Crimini Mushroom Buying Guide
Crimini mushrooms are some of the most common mushrooms you can find in many supermarkets today. To ensure that you’re getting the freshest Crimini mushrooms here are some things to look out for:
- Check under the mushroom cap. If the gills are covered with a thin mushroom “veil” then that’s a good indication that the mushroom is as fresh as can be. If the veil under the cap is not present then chances are is that the Crimini is no longer fresh.
- Press the caps of the mushrooms, they should feel firm and dry. If they’re squishy and wet then that’s a sign that they’re on their way to being bad.
- Avoid Crimini mushrooms with major blemishes and try and pick ones with smooth surfaces.
If a recipe calls for Crimini mushrooms and you can’t find any, you can substitute either white button mushrooms or portobello mushrooms. If you prefer a lighter, more delicate flavor, go with the white button mushrooms. If you prefer a stronger more robust mushroom flavor, go with the portobello mushrooms.
Crimini Mushroom Production & Farming in Texas
Small-scale mushroom production is very popular in Texas due to multiple factors. These factors include the high demand, ease of growing mushrooms, and the premium that many mushrooms fetch. Not only that, mushroom production does not require a full-time commitment like other artisan food production. It only takes an hour or two every day to make sure that the production is going well and people can go about their normal lives without spending too much time on the mushrooms.

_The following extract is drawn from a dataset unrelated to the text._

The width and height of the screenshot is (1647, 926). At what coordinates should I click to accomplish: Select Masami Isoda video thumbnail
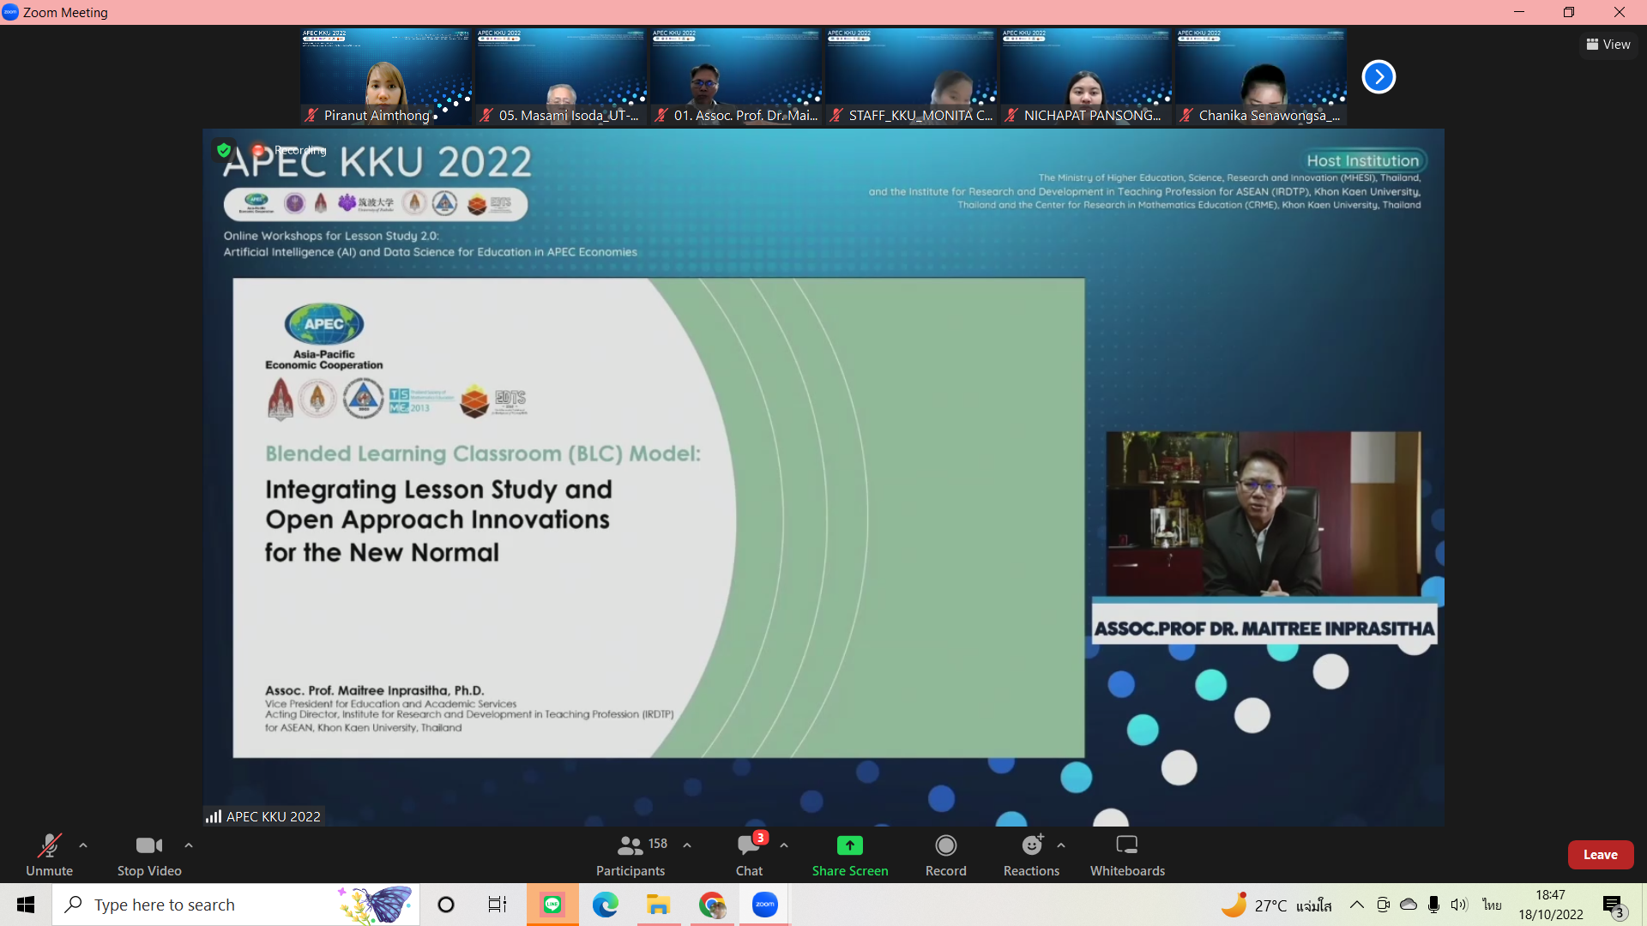click(561, 77)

Almost every farmers’ market will have fresh and locally grown Crimini mushrooms due to the popularity of mushroom growing in Texas. You can also check out our listings here at TRF to check if there are any producers near.
Many local restaurants in Texas also source their Crimini mushrooms direct from the producers since mushrooms are best when they are really fresh (unless, of course, their recipes call for dried mushrooms to increase the flavor.)
Since Crimini mushrooms are some of the most popular mushroom varieties around, it is not uncommon to see them in different types of packaging. They can be in biodegradable or plastic clamshells or packed in plastic clamshells and covered with a breathable cling film to preserve freshness.
Enjoying Crimini Mushrooms
Crimini mushrooms, while more “neutral” in taste than oyster mushrooms, have a much bolder flavor that white button mushrooms. This makes them great for omelets, vegetable stir-fries, and gravies. In fact, it’s our mushroom of choice for making gravies and mushroom-based pan-sauces.
Crimini mushrooms can be stored in the fridge for up to a week. Just make sure to stick them in a breathable container like a brown paper bag or a slightly open plastic container. Don’t wrap them in cling film as this might lead to the mushrooms spoiling prematurely.
To freeze Crimini mushrooms, cook them first by sautéing in garlic and butter so that the freezing process doesn’t destroy the texture.
Our Favorite Crimini Mushroom Gravy:
Need a meaty gravy for your dish or roast? Or something that you can whip up for those who can’t eat without gravy? (Ask my 5-year-old, he won’t eat certain dishes without gravy!) Then this is the recipe for you. It takes just a few ingredients and about 10 minutes of cooking time. You can also freeze the gravy and reheat when needed!
Sliced Fresh Crimini Mushrooms, 8 ounces
Olive Oil, 1 tablespoon
Minced Garlic, 2 cloves
Minced Shallot, 1 medium
Unsalted Butter, 3 tablespoons (you can use salted, but I prefer unsalted so I can control the salt levels)
Minced Sage Leaves, 2 pieces
Dried Thyme, 1 teaspoon
Flour ¼ cup
Stock, 3 cups (Chicken, Beef, or Vegetable)
Soy Sauce, 1 tablespoon
Worcestershire sauce, 1 tablespoon
In a pan, brown the mushrooms in a little bit of oil and set aside.
Add the oil, butter, and flour to make a roux. For a lighter gravy, cook the roux until a light blond color and for a darker gravy, keep cooking the roux until golden. Add the mushrooms, garlic, and shallots and continue mixing for 15 seconds.
Slowly add the stock, keep on stirring until all of the stock has been added. Bring to a simmer and add the rest of the herbs.
Taste and season with salt and pepper to taste.